Jako, że już dawno nic nie było o drożyznach na stacjach paliw to ja w tej sprawie.
Otóż, to że drogo to już nikogo nie dziwi. Ale ja nie to... Jestem stałym klientem stacji Shell już kilka dobrych lat. Posiadam kartę paliwową i do tego drugą na którą się zbiera punkty Smart. I teraz tak: W Kujawsko-Pomorskim cena ropy obecnie stoi po ok 5,57-5,59. Jako, że dużo jeżdżę staram się wybierać te stacje shella, na których jest najtaniej.
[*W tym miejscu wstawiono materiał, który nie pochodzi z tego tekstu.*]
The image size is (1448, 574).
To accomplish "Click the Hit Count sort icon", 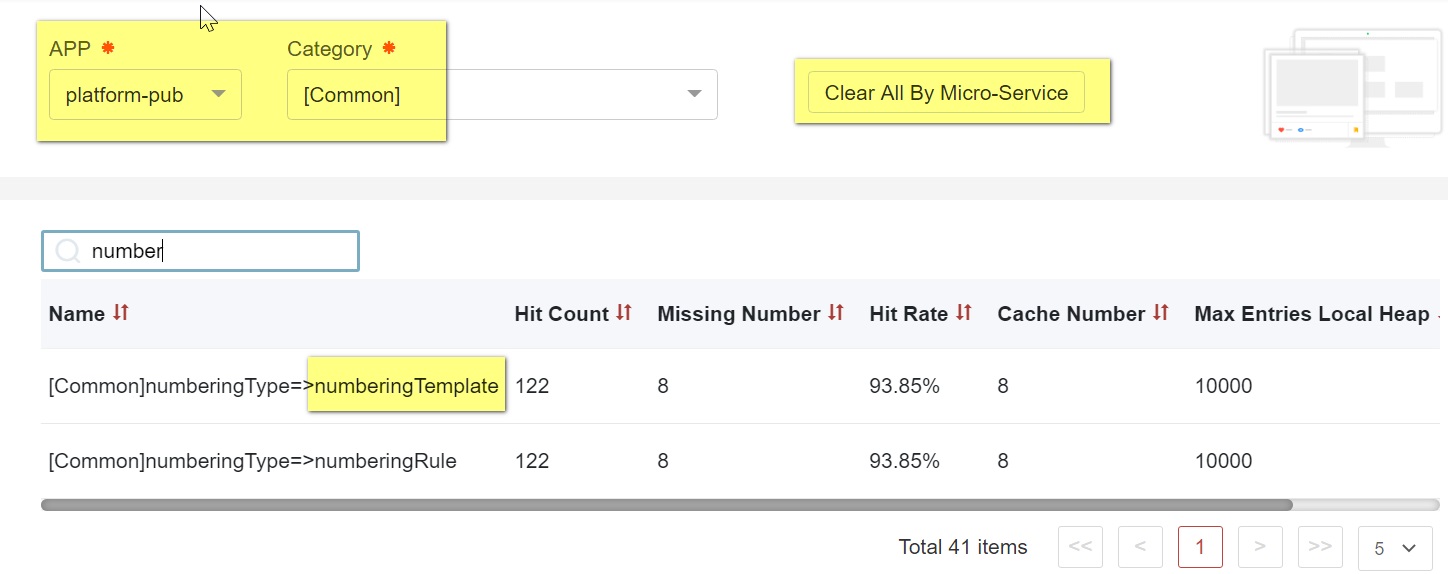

Ale co stacja to od 5,74 do góry. No mówię coś nie halo. W końcu muszę zatankować. Podjeżdżam, patrzę a tam promocja, że za 10 punktów smart, zniżka 15 groszy na litrze. Aha, czyli, żeby zatankować za normalną cenę (czyt. taką jak na innych stacjach) muszę się wyzbyć 10 punktów. Żeby zarobić 10 punktów muszę zatankować 10 litrów. No ale dobra wlałem 40 coś litrów idę do kasy. Rozmowa wyglądała mniej więcej tak:
- Dzień dobry, poproszę z tą zniżką 15gr/l.
- Dobrze.. (sprawdza kartę)... ale Pan nie ma tyle punktów...
-Jak to nie?
-Potrzebuje Pan czterysta ileś a ma Pan trzysta coś...
-Ile?
-10 punktów za każdy litr...
-Aha.. to co to za promocja?
-Powiem Panu, że mało który klient z tej promocji korzysta, ludzie wolą zbierać na większe rzeczy...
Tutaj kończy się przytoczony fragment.